El 50 por ciento de los trabajadores que recurren a servicios de psicología lo hace por problemas relacionados con el estrés laboral, revela el informe Radiografía de la Salud Mental en el Entorno Laboral, elaborado por Savia, la plataforma de salud digital para empresas de MAPFRE.
El estudio, basado en análisis de conversación digital, encuestas y entrevistas a profesionales de Recursos Humanos, destaca que la salud mental se ha consolidado como un eje central para empleados y compañías, con un impacto directo en la productividad y la retención de talento. Entre los trabajadores que consideran importante que su empresa ofrezca servicios de bienestar, un 56% muestra interés en acceder a asistencia psicológica.

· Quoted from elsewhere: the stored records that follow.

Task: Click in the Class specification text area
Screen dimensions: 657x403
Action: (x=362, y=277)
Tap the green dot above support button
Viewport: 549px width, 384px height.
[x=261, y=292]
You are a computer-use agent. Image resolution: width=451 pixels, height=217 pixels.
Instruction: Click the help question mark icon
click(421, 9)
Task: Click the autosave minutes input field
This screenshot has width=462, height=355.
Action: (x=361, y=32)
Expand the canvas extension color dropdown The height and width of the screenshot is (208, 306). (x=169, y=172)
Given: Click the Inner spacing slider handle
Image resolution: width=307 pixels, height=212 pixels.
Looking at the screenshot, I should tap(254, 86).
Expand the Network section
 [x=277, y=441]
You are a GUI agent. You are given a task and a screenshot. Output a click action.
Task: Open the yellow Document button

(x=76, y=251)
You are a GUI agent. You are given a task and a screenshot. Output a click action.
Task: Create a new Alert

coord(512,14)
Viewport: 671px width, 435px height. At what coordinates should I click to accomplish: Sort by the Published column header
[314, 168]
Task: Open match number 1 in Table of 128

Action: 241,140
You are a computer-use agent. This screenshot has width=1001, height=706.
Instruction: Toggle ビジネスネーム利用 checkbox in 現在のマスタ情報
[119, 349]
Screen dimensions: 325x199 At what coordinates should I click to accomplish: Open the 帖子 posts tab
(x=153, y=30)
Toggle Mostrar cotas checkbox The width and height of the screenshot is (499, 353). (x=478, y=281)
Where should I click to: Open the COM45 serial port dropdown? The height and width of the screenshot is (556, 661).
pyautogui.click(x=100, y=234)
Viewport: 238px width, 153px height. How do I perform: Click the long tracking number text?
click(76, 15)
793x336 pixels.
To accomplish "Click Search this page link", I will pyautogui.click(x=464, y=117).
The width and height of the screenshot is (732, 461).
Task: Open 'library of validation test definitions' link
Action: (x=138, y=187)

Entre quienes no disponen de estos beneficios, el 68% los percibe como relevantes y el 48% los considera un incentivo para cambiar de empleo. Para quienes sí cuentan con estos servicios, el 67% los valora al evaluar ofertas laborales, cifra que asciende al 90% entre quienes han utilizado atención psicológica.
Pedro Díaz Yuste, CEO de Savia, aseguró que “la salud mental es esencial para el bienestar de los trabajadores y el desarrollo de las empresas. Ofrecer servicios adaptados mejora la calidad de vida y fortalece la productividad y la retención del talento”.
El informe también resalta la relevancia del tema en redes sociales
En 2025, se registraron más de un millón de menciones, con un alcance superior a 500 millones de cuentas. El 59% de estas menciones se relaciona con el estrés laboral, y los temas más frecuentes incluyen conciliación, despidos, exigencias laborales y ansiedad.
La conversación digital sobre salud mental es transversal a todas las generaciones: Generación Z (25%), Millennials (23%), Generación X (28%) y Baby Boomers (24%). Sin embargo, cada grupo presenta intereses específicos según su etapa laboral.
Casi la mitad de los usuarios de servicios psicológicos considera que esta atención es imprescindible para desempeñar su trabajo, mientras que más del 75% opina que ofrecer estos servicios reduce las bajas laborales y mejora el clima organizacional, la productividad y la retención de talento.